Nutanix has been lighting the hyperconverged world on fire as of late. Strong sales led to a big IPO for their stock. They are in a lot of conversations about using their solution in place of large traditional virtualization offerings that include things like blade servers or big boxes. And even coming off the recent Nutanix .NEXT conference there were some big announcements in the networking arena to help them complete their total solution. However, I think Nutanix is missing a big opportunity that’s right in front of them.

I think it’s time for Nutanix to buy Plexxi.

Software Says

If you look at the Nutanix announcements around networking from .NEXT, they look very familiar to anyone in the server space. The highlights include service chaining, microsegmentation, and monitoring all accessible through an API. If this sounds an awful lot like VMware NSX, Cisco ACI, or any one of a number of new networking companies then you are in the right mode of thinking as far as Nutanix is concerned.

SDN in the server space is all about overlay networking. Segmentation of flows and service chaining are the reason why security is so hard to do in the networking space today. Trying to get traffic to behave in a certain way drives networking professionals nuts. Monitoring all of that to ensure that you’re actually doing what you say you’re doing just adds complexity. And the API is the way to do all of that without having to walk down to the data center to console into a switch and learn a new non-Linux CLI command set.

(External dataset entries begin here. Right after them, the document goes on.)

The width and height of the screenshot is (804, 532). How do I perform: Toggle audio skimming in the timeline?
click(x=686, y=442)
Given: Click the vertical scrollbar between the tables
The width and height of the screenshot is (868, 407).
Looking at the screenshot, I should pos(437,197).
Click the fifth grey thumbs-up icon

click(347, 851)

SDN vendors like VMware and Cisco ACI would naturally have jumped onto these complaints and difficulties in the networking world and both have offered solutions for them with their products. For Nutanix to have bundled solutions like this into their networking offering is no accident. They are looking to battle VMware head-to-head and need to offer the kind of feature parity that it’s going to take a make medium to large shops shift their focus away from the VMware ecosystem and take a long look at what Nutanix is offering.

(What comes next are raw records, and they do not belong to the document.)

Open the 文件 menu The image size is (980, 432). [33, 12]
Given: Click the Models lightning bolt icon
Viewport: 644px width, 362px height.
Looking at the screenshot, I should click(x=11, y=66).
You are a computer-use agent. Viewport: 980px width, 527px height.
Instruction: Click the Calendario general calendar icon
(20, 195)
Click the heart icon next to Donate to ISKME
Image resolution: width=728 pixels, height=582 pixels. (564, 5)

In a way, Nutanix and VMware are starting to reinforce the idea that the network isn’t a magical realm of protocols and tricks that make applications work. Instead, it’s a simple transport layer between locations. For instance, Amazon doesn’t rely on the magic of the interstate system to get your packages from the distribution center to your home. Instead, the interstate system is just a transport layer for their shipping overlays – UPS, FedEX, and so on. The overlay is where the real magic is happening.

Nutanix doesn’t care what your network looks like. They can do almost everything on top of it with their overlay protocols. That would seem to suggest that the focus going forward should be to marginalize or outright ignore the lower layers of the network in favor of something that Nutanix has visibility into and can offer control and monitoring of. That’s where the Plexxi play comes into focus.

Plexxi Logo

Affinity for Awesome

Plexxi has long been a company in search of a way to sell what they do best. When I first saw them years ago, they were touting their Affinities idea as a way to build fast pathways between endpoints to provide better performance for applications that naturally talked to each other. This was a great idea back then. But it quickly got overshadowed by the other SDN solutions out there. It even caused Plexxi to go down a slightly different path for a while looking at other options to compete in a market that they didn’t really have a perfect fit product.

But the Affinities idea is perfect for hyperconverged solutions. Companies like Nutanix are marking their solutions as the way to create application-focused compute nodes on-site without the need to mess with the cloud. It’s a scalable solution that will eventually lead to having multiple nodes in the future as your needs expand. Hyperconverged was designed to be consumable per compute unit as opposed to massively scaling out in leaps and bounds.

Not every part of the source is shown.